Di Australia, yang masuk ke tempat pemungutan suara bulan ini, Perang Gen Z tidak dimainkan di kotak suara. Tidak ada perbedaan yang jelas, dengan pemungutan suara wajib mungkin membantu menjelaskan mengapa politik gender yang diradikalisasi tidak berakar.

“Itu cenderung untuk menghilangkan ide -ide ekstrem, ideologi,” kata ilmuwan politik Intifar Chowdury dari Australian National University.

Jadi bagaimana Gen Z War berakhir?

Pollsters mengatakan itu bisa berlarut -larut kecuali jika pemerintah membahas masalah inti seperti keterjangkauan rumah dan pekerjaan yang berbahaya. Satu mengutip kesehatan pria muda sebagai tantangan kebijakan lainnya, terutama tingkat bunuh diri yang tinggi.

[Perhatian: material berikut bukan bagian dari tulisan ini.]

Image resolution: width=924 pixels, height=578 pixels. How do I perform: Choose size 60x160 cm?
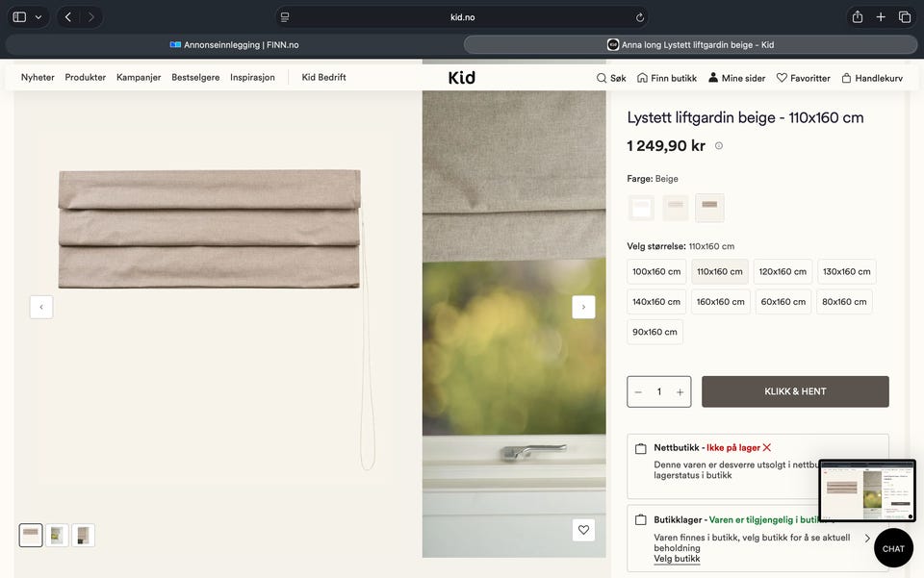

Lee, dari King’s College, mengatakan perbedaan itu dapat membuat konsensus tentang pajak yang melengkung dan reformasi kesejahteraan lebih sulit untuk dicapai.

“Jika generasi masa depan terpecah sepanjang garis gender dan kemudian menolak untuk saling terlibat untuk membangun konsensus sosial, saya tidak berpikir kita dapat berhasil mengatasi masalah besar ini,” katanya.